I grew up on Washington Street, four blocks over from where the ocean boiled up to the sand. One summer the temperature climbed so high my uncle filled the back of his truck with a ton of ice, then dumped it into my grandmother’s swimming pool. Within an hour the ice melted into tiny chunks that slipped between our fingers. Later we dove off Queer Pier into saltwater that never got cool, not even when you swam way down deep where the bright green eel lived.
Yankee tourists came in droves each January, pale skinned and gasping like fish flung into a boat. In a day the sun seared them bright red, tiny blisters popping out on hands and feet, other places they forgot to sunscreen. We laughed at them, sipping our milk with ice cubes in the glass, but secretly marveled at the clothes they wore when they stepped off the plane, fabrics we didn’t own like wool and cashmere.

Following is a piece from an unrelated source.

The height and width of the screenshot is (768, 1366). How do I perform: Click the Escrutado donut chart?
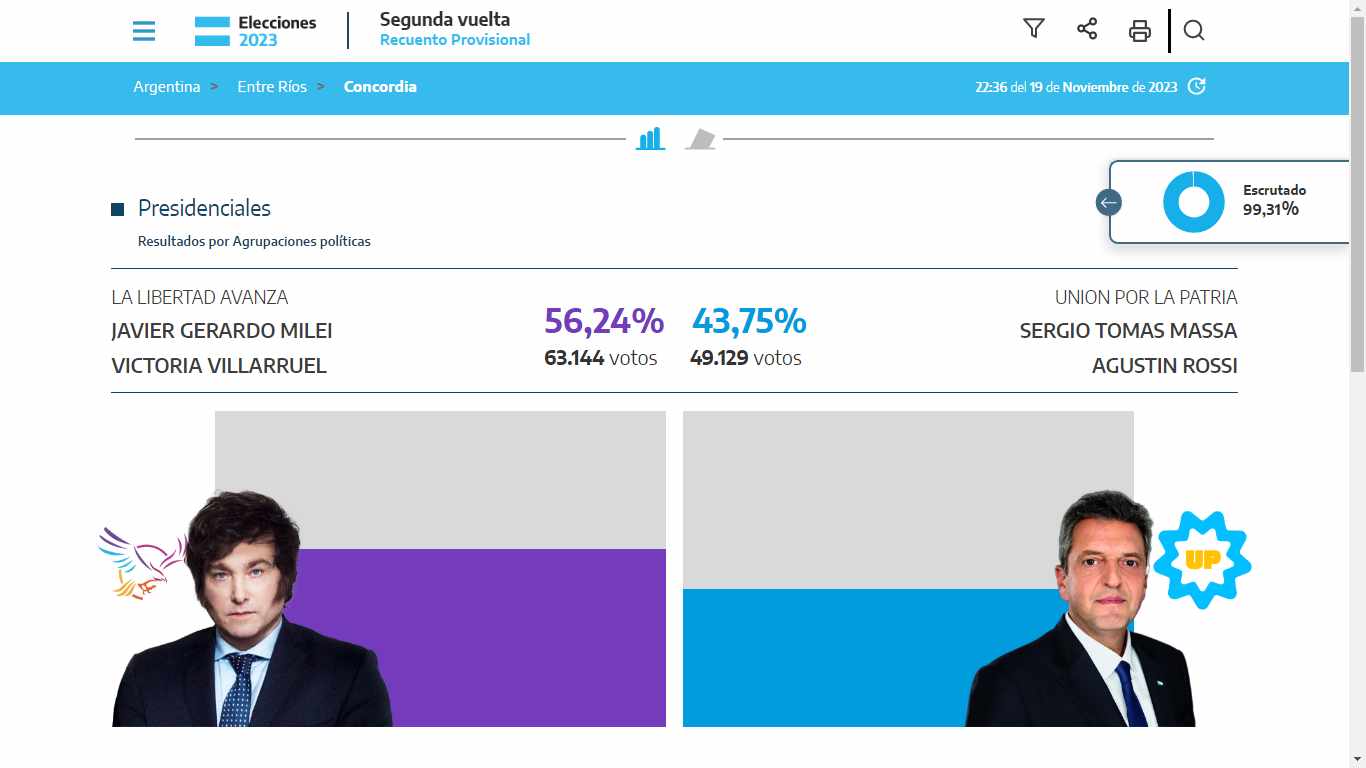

It was hot. Hot. Hot. Hot. All the time. In the summer we baked cookies on the dashboard of a car with the windows rolled up. Hot enough that people joked in Africa they complained it was Key West hot. All that heat, the sun beating down all the time, and the humidity climbing up from the dusty ground made up our life.
If we were bad, our parents warned, we’d learn different. Then we’d suffer, we’d be cold as hell. The blue devil tied sinners against walls of ice. He froze them until their skin matched his. They shivered and froze for eternity with no hope of a warm breeze. In that cold dark place they wished for the sun and longed for warm air.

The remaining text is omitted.